Exercise description: Copy each of the following records word for word, keeping every line in its original order.

═════ Listed records

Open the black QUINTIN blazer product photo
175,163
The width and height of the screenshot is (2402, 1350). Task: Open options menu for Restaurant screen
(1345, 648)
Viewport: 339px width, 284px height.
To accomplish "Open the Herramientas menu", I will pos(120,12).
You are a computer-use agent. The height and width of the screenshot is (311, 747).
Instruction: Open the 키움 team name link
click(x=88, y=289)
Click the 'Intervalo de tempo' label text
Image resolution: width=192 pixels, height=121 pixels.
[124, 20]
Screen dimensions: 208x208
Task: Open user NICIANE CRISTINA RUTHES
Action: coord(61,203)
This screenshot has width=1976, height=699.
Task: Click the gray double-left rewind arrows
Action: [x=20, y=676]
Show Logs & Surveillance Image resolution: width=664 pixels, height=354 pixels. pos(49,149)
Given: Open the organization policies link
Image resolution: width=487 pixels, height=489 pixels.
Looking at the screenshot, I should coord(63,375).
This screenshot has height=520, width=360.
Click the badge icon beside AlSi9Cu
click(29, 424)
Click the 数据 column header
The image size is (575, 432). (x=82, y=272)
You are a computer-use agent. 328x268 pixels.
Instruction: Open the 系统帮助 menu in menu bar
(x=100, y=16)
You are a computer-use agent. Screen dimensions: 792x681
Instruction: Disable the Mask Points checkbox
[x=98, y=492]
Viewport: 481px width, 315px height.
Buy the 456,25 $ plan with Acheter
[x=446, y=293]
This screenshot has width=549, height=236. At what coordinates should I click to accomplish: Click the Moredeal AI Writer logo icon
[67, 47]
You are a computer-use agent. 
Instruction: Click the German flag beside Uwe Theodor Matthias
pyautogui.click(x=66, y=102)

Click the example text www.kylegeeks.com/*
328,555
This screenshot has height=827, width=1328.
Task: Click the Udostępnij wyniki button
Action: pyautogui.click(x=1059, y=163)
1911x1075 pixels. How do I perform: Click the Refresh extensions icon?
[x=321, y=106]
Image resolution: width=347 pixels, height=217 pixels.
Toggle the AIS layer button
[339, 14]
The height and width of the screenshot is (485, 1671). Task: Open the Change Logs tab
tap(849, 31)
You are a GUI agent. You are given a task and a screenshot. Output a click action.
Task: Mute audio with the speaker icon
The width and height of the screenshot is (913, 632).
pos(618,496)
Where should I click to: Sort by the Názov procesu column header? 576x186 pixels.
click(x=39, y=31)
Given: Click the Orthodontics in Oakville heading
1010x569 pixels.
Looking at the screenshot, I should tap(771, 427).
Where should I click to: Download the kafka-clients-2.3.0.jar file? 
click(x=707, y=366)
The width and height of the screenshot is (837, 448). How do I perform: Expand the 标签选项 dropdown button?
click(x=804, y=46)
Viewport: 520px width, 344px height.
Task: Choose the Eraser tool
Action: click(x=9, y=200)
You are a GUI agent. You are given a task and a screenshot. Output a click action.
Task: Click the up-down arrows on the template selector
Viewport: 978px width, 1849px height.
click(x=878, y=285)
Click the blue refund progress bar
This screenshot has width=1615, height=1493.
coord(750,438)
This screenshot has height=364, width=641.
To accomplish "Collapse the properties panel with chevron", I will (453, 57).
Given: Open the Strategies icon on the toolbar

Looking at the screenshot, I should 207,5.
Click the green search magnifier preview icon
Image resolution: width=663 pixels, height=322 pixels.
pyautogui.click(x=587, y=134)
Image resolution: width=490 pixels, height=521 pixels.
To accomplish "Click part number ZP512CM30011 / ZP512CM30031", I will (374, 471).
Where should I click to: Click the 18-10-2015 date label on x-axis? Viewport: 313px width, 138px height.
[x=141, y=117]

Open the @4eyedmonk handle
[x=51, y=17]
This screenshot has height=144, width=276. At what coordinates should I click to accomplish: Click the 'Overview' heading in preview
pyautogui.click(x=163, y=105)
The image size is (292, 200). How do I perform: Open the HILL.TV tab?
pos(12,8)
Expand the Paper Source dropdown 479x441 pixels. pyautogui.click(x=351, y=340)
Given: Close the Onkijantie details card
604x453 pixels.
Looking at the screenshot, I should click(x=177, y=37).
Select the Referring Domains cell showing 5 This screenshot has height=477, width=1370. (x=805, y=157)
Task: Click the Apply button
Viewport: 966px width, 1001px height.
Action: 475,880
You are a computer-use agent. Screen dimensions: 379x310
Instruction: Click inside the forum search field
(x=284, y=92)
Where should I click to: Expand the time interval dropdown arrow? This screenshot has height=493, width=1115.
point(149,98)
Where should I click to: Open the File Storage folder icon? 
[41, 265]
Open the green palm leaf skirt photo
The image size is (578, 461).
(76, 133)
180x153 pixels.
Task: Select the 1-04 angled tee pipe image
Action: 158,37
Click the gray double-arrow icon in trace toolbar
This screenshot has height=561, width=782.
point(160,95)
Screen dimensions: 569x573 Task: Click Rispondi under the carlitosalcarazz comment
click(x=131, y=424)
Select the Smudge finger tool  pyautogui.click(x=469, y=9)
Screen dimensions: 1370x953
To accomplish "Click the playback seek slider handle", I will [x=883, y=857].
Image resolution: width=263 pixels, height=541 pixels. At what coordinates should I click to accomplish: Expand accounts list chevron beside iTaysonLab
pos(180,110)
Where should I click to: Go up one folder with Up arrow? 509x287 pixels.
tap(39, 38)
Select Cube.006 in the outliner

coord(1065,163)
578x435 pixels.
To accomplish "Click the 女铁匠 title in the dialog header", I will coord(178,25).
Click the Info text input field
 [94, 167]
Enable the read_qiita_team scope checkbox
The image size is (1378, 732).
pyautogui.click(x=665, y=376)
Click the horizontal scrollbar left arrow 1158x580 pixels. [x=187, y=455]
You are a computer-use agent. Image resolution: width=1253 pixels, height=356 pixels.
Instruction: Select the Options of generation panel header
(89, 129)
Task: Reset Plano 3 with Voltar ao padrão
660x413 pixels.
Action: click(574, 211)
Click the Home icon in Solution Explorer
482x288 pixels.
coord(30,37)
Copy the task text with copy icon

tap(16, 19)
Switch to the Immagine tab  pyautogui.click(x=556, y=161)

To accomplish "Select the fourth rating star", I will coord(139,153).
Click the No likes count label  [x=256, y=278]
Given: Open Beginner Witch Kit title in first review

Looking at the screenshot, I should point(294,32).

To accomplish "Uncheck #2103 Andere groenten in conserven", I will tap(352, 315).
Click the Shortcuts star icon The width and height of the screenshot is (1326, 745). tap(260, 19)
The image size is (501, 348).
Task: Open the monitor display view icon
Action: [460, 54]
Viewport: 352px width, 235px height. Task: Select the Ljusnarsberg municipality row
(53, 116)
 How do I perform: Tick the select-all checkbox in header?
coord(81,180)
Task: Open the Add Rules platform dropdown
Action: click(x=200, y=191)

══════════

Solution to the problem:
Open the black QUINTIN blazer product photo
175,163
The width and height of the screenshot is (2402, 1350). Task: Open options menu for Restaurant screen
(1345, 648)
Viewport: 339px width, 284px height.
To accomplish "Open the Herramientas menu", I will pos(120,12).
You are a computer-use agent. The height and width of the screenshot is (311, 747).
Instruction: Open the 키움 team name link
click(x=88, y=289)
Click the 'Intervalo de tempo' label text
Image resolution: width=192 pixels, height=121 pixels.
[124, 20]
Screen dimensions: 208x208
Task: Open user NICIANE CRISTINA RUTHES
Action: coord(61,203)
This screenshot has width=1976, height=699.
Task: Click the gray double-left rewind arrows
Action: [x=20, y=676]
Show Logs & Surveillance Image resolution: width=664 pixels, height=354 pixels. pos(49,149)
Given: Open the organization policies link
Image resolution: width=487 pixels, height=489 pixels.
Looking at the screenshot, I should coord(63,375).
This screenshot has height=520, width=360.
Click the badge icon beside AlSi9Cu
click(29, 424)
Click the 数据 column header
The image size is (575, 432). (x=82, y=272)
You are a computer-use agent. 328x268 pixels.
Instruction: Open the 系统帮助 menu in menu bar
(x=100, y=16)
You are a computer-use agent. Screen dimensions: 792x681
Instruction: Disable the Mask Points checkbox
[x=98, y=492]
Viewport: 481px width, 315px height.
Buy the 456,25 $ plan with Acheter
[x=446, y=293]
This screenshot has width=549, height=236. At what coordinates should I click to accomplish: Click the Moredeal AI Writer logo icon
[67, 47]
You are a computer-use agent. 
Instruction: Click the German flag beside Uwe Theodor Matthias
pyautogui.click(x=66, y=102)

Click the example text www.kylegeeks.com/*
328,555
This screenshot has height=827, width=1328.
Task: Click the Udostępnij wyniki button
Action: pyautogui.click(x=1059, y=163)
1911x1075 pixels. How do I perform: Click the Refresh extensions icon?
[x=321, y=106]
Image resolution: width=347 pixels, height=217 pixels.
Toggle the AIS layer button
[339, 14]
The height and width of the screenshot is (485, 1671). Task: Open the Change Logs tab
tap(849, 31)
You are a GUI agent. You are given a task and a screenshot. Output a click action.
Task: Mute audio with the speaker icon
The width and height of the screenshot is (913, 632).
pos(618,496)
Where should I click to: Sort by the Názov procesu column header? 576x186 pixels.
click(x=39, y=31)
Given: Click the Orthodontics in Oakville heading
1010x569 pixels.
Looking at the screenshot, I should tap(771, 427).
Where should I click to: Download the kafka-clients-2.3.0.jar file? 
click(x=707, y=366)
The width and height of the screenshot is (837, 448). How do I perform: Expand the 标签选项 dropdown button?
click(x=804, y=46)
Viewport: 520px width, 344px height.
Task: Choose the Eraser tool
Action: click(x=9, y=200)
You are a GUI agent. You are given a task and a screenshot. Output a click action.
Task: Click the up-down arrows on the template selector
Viewport: 978px width, 1849px height.
click(x=878, y=285)
Click the blue refund progress bar
This screenshot has width=1615, height=1493.
coord(750,438)
This screenshot has height=364, width=641.
To accomplish "Collapse the properties panel with chevron", I will (453, 57).
Given: Open the Strategies icon on the toolbar

Looking at the screenshot, I should 207,5.
Click the green search magnifier preview icon
Image resolution: width=663 pixels, height=322 pixels.
pyautogui.click(x=587, y=134)
Image resolution: width=490 pixels, height=521 pixels.
To accomplish "Click part number ZP512CM30011 / ZP512CM30031", I will (374, 471).
Where should I click to: Click the 18-10-2015 date label on x-axis? Viewport: 313px width, 138px height.
[x=141, y=117]

Open the @4eyedmonk handle
[x=51, y=17]
This screenshot has height=144, width=276. At what coordinates should I click to accomplish: Click the 'Overview' heading in preview
pyautogui.click(x=163, y=105)
The image size is (292, 200). How do I perform: Open the HILL.TV tab?
pos(12,8)
Expand the Paper Source dropdown 479x441 pixels. pyautogui.click(x=351, y=340)
Given: Close the Onkijantie details card
604x453 pixels.
Looking at the screenshot, I should click(x=177, y=37).
Select the Referring Domains cell showing 5 This screenshot has height=477, width=1370. (x=805, y=157)
Task: Click the Apply button
Viewport: 966px width, 1001px height.
Action: 475,880
You are a computer-use agent. Screen dimensions: 379x310
Instruction: Click inside the forum search field
(x=284, y=92)
Where should I click to: Expand the time interval dropdown arrow? This screenshot has height=493, width=1115.
point(149,98)
Where should I click to: Open the File Storage folder icon? 
[41, 265]
Open the green palm leaf skirt photo
The image size is (578, 461).
(76, 133)
180x153 pixels.
Task: Select the 1-04 angled tee pipe image
Action: 158,37
Click the gray double-arrow icon in trace toolbar
This screenshot has height=561, width=782.
point(160,95)
Screen dimensions: 569x573 Task: Click Rispondi under the carlitosalcarazz comment
click(x=131, y=424)
Select the Smudge finger tool  pyautogui.click(x=469, y=9)
Screen dimensions: 1370x953
To accomplish "Click the playback seek slider handle", I will [x=883, y=857].
Image resolution: width=263 pixels, height=541 pixels. At what coordinates should I click to accomplish: Expand accounts list chevron beside iTaysonLab
pos(180,110)
Where should I click to: Go up one folder with Up arrow? 509x287 pixels.
tap(39, 38)
Select Cube.006 in the outliner

coord(1065,163)
578x435 pixels.
To accomplish "Click the 女铁匠 title in the dialog header", I will coord(178,25).
Click the Info text input field
 [94, 167]
Enable the read_qiita_team scope checkbox
The image size is (1378, 732).
pyautogui.click(x=665, y=376)
Click the horizontal scrollbar left arrow 1158x580 pixels. [x=187, y=455]
You are a computer-use agent. Image resolution: width=1253 pixels, height=356 pixels.
Instruction: Select the Options of generation panel header
(89, 129)
Task: Reset Plano 3 with Voltar ao padrão
660x413 pixels.
Action: click(574, 211)
Click the Home icon in Solution Explorer
482x288 pixels.
coord(30,37)
Copy the task text with copy icon

tap(16, 19)
Switch to the Immagine tab  pyautogui.click(x=556, y=161)

To accomplish "Select the fourth rating star", I will coord(139,153).
Click the No likes count label  [x=256, y=278]
Given: Open Beginner Witch Kit title in first review

Looking at the screenshot, I should point(294,32).

To accomplish "Uncheck #2103 Andere groenten in conserven", I will tap(352, 315).
Click the Shortcuts star icon The width and height of the screenshot is (1326, 745). tap(260, 19)
The image size is (501, 348).
Task: Open the monitor display view icon
Action: [460, 54]
Viewport: 352px width, 235px height. Task: Select the Ljusnarsberg municipality row
(53, 116)
 How do I perform: Tick the select-all checkbox in header?
coord(81,180)
Task: Open the Add Rules platform dropdown
Action: click(x=200, y=191)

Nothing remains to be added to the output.